The root cause was not Dart or Flutter’s limitations, but how we used the image package API. getPixel() involved 33 million object allocations; getBytes() returns a buffer view at near-zero cost.

Final Comparison with Kotlin Native

We also implemented and benchmarked a Kotlin Native version on the same image (6642x4990, Pixel 9a):

ImplementationTimeNotes
Flutter (old: getPixel)73,000msAPI misuse
Flutter + Kotlin bridge27,000msUnnecessary optimization
Flutter (getBytes fix)3,967msSingle-line fix
Kotlin Native2,523msBitmap API + coroutines

Kotlin Native was 2.5s vs Flutter’s 4s — about 1.6x faster. The difference is approximately 1.5 seconds, modest compared to the 73s → 4s improvement.

Lessons Learned

  1. Accurately identifying the root cause of performance issues matters. We concluded “Dart is slow” and built a Kotlin bridge, when the real cause was API usage
  2. Explore optimizations within the same language/framework first. dart:ffi, direct buffer access, and Isolates were available options within Dart/Flutter
  3. Repeated benchmarking and verification helps avoid assumption-based decisions

Going Forward

We decided to implement the KotenOCR Android version in Kotlin + Jetpack Compose. Beyond the 1.6x speed advantage, native UI gesture handling and platform integration were additional factors.

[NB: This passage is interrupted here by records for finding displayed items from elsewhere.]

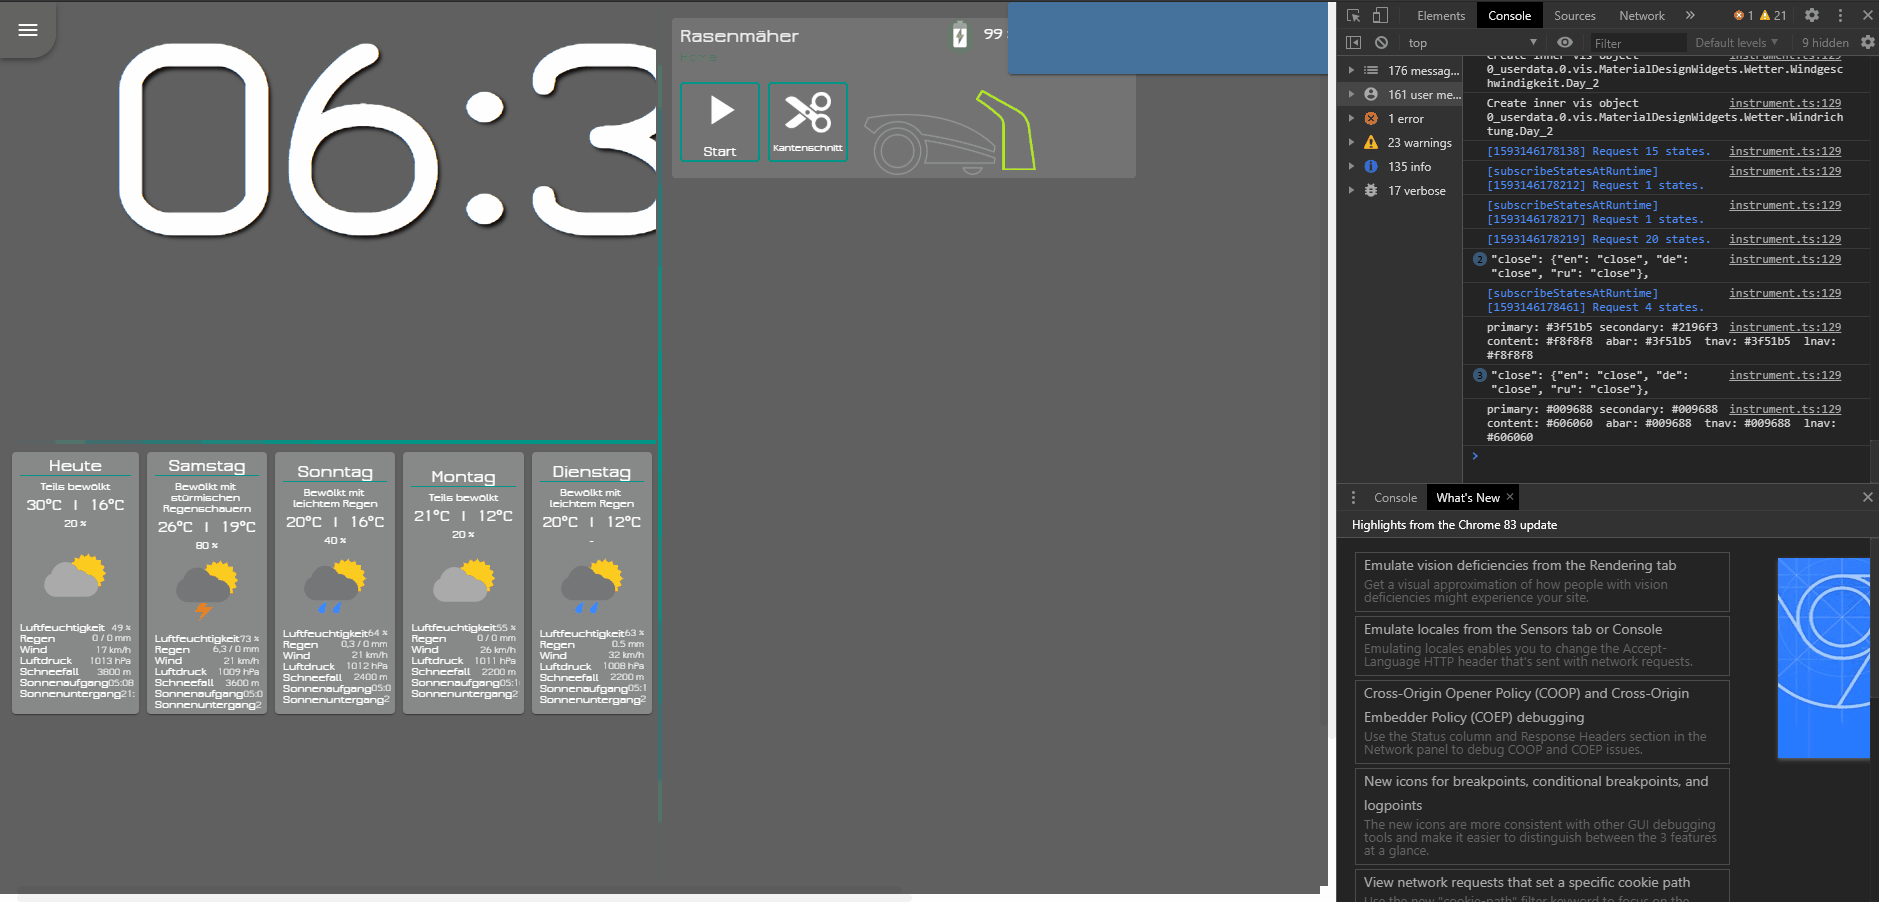Switch to the Elements tab
The image size is (1879, 902).
tap(1440, 16)
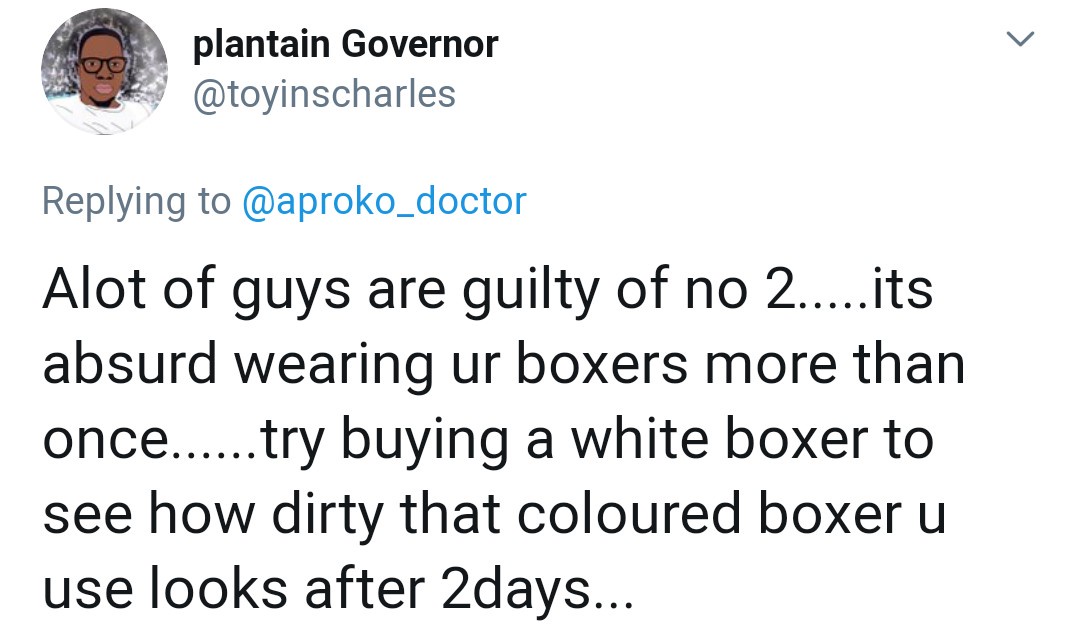Click the @toyinscharles handle
The height and width of the screenshot is (639, 1080).
click(x=323, y=94)
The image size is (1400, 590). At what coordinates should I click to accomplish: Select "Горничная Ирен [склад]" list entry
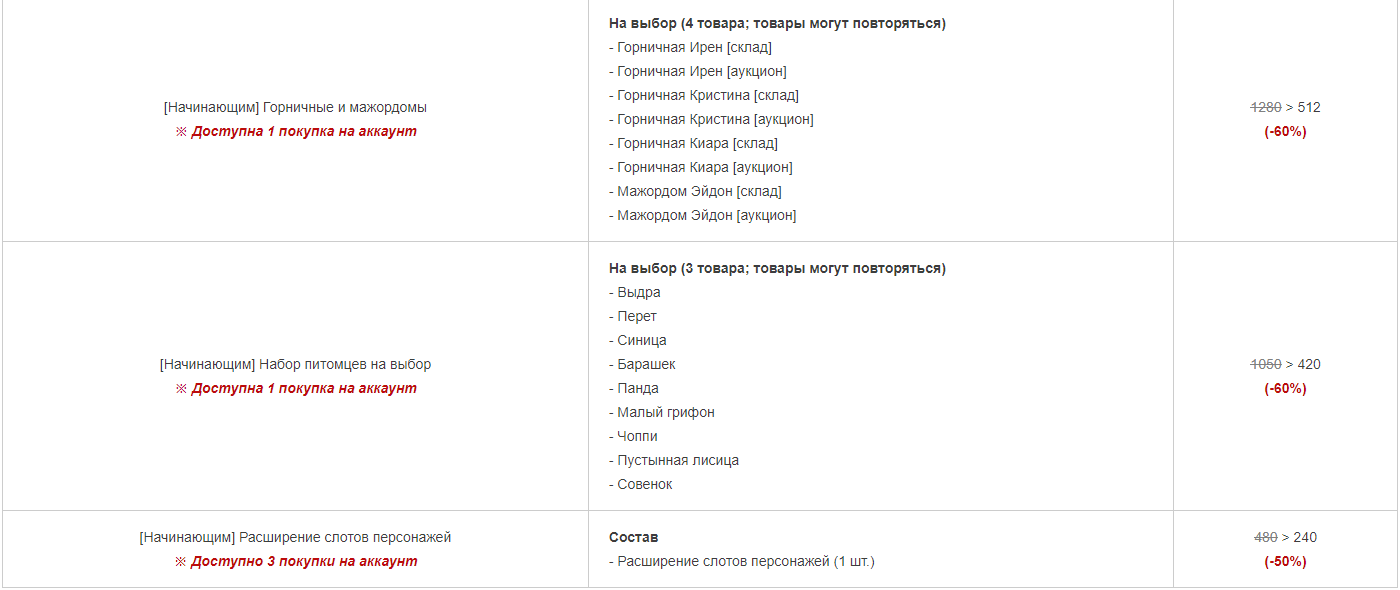coord(694,47)
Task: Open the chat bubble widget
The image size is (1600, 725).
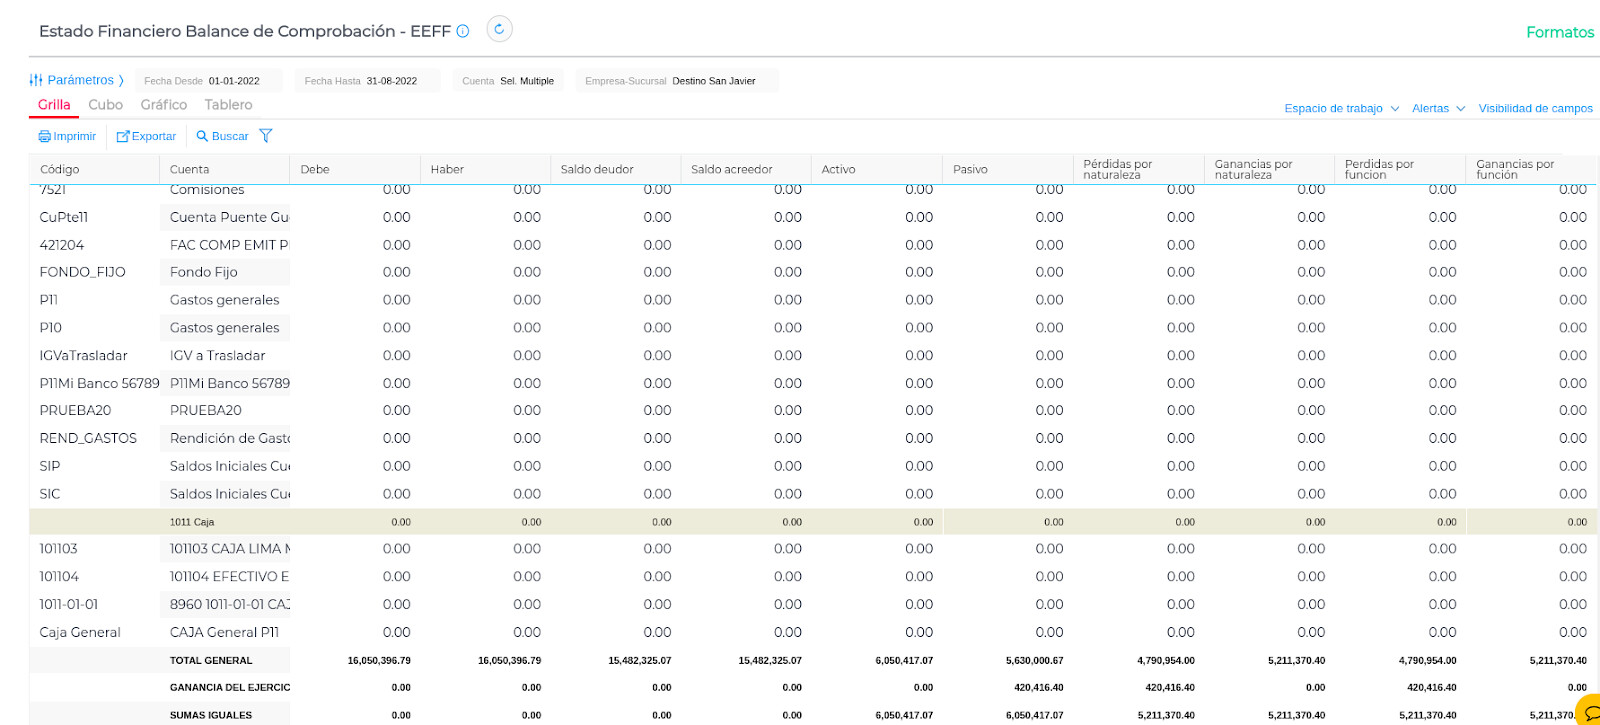Action: pos(1590,713)
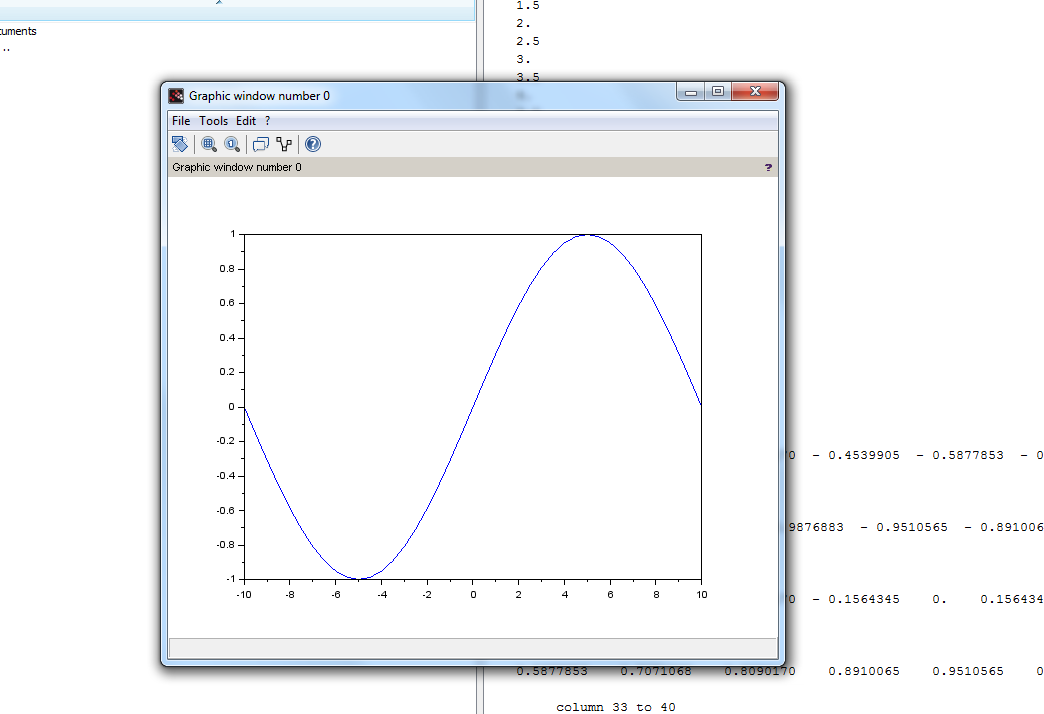
Task: Select the Documents folder in file browser
Action: [18, 31]
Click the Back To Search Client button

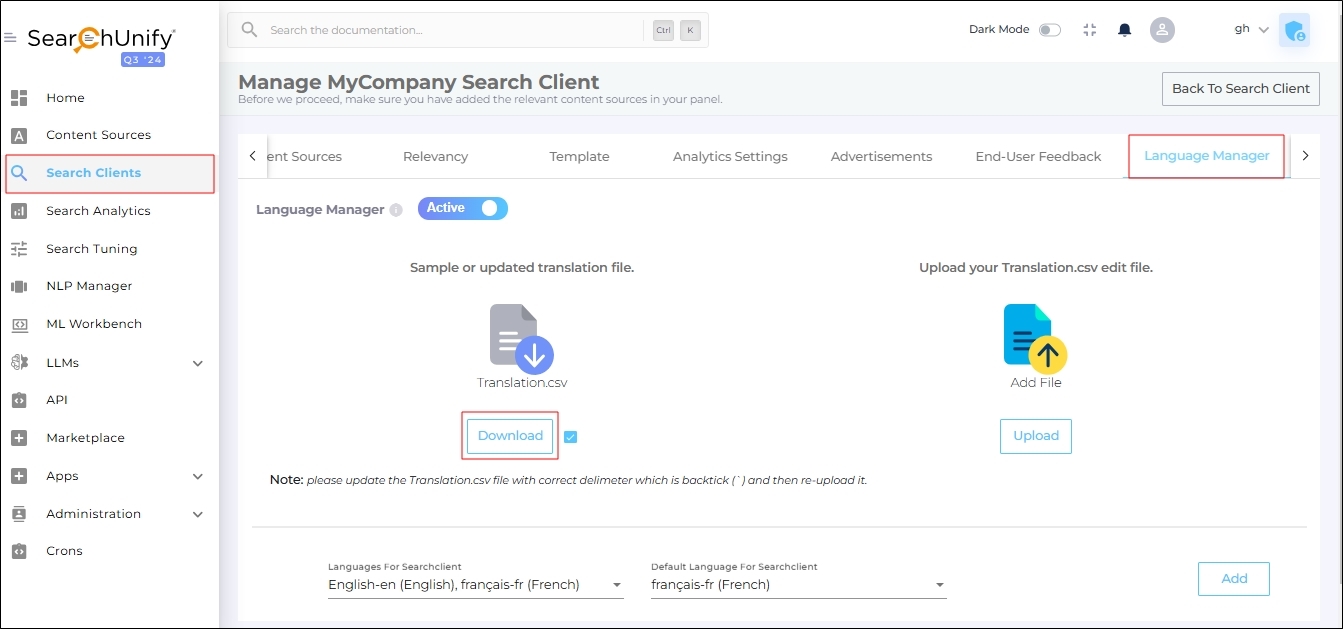click(x=1240, y=88)
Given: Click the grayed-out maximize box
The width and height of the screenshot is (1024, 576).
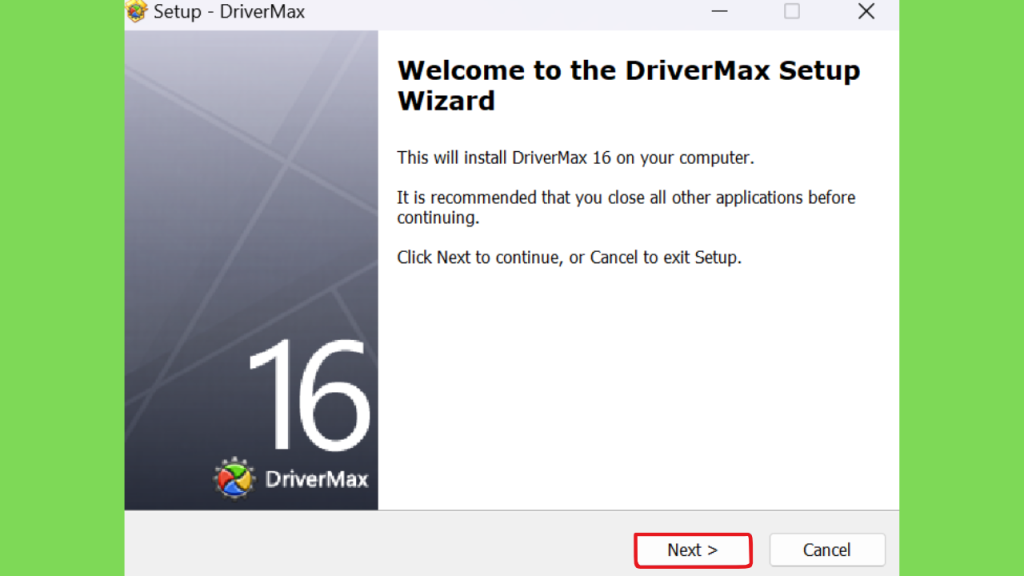Looking at the screenshot, I should click(x=792, y=12).
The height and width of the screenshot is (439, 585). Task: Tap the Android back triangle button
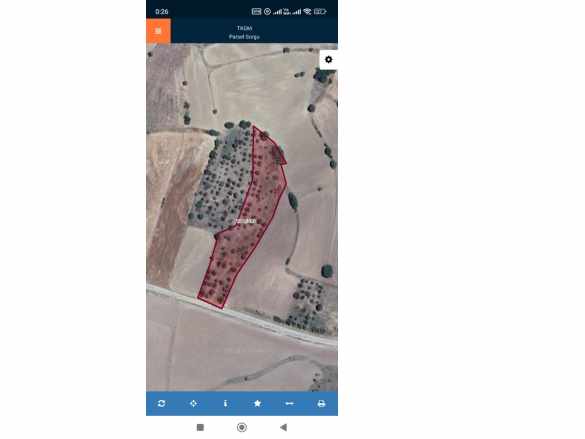pyautogui.click(x=284, y=427)
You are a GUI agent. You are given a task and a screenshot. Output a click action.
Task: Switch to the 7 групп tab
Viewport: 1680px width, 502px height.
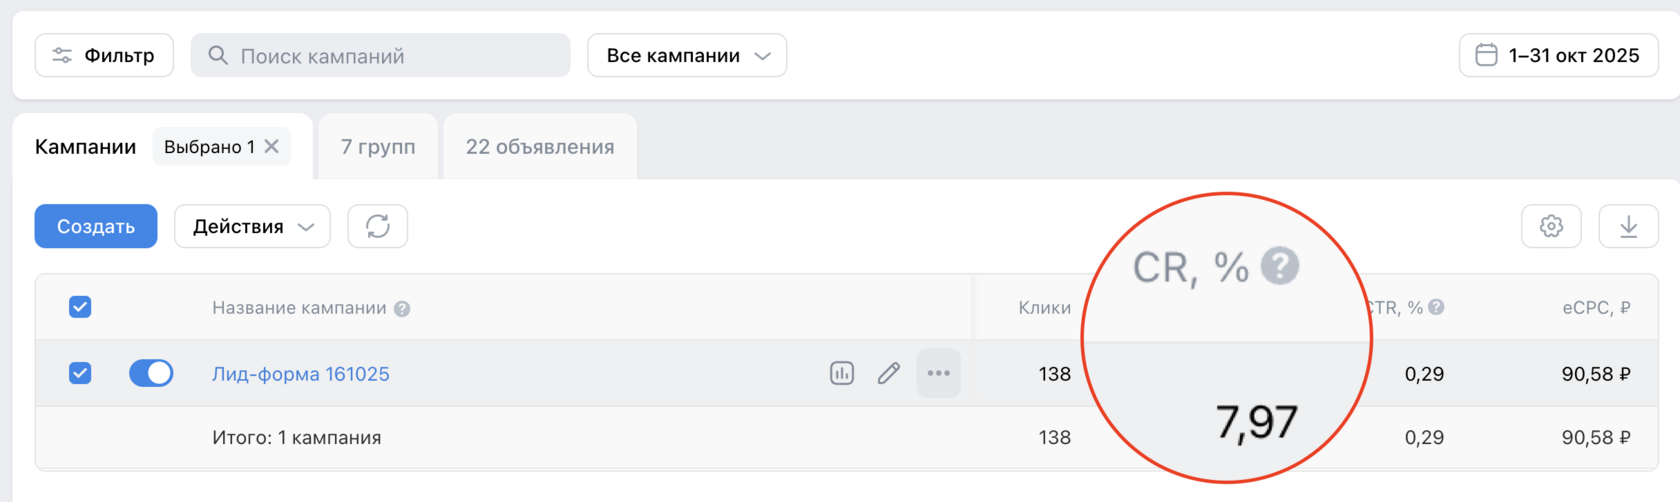tap(378, 147)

The Flutter development was not wasted — it served as valuable prototyping for pipeline design, bottleneck identification, and learning the importance of choosing the right API.


This development was carried out using Claude Code (Anthropic). The technical claims in this article were independently verified, and initially assertive statements have been revised accordingly.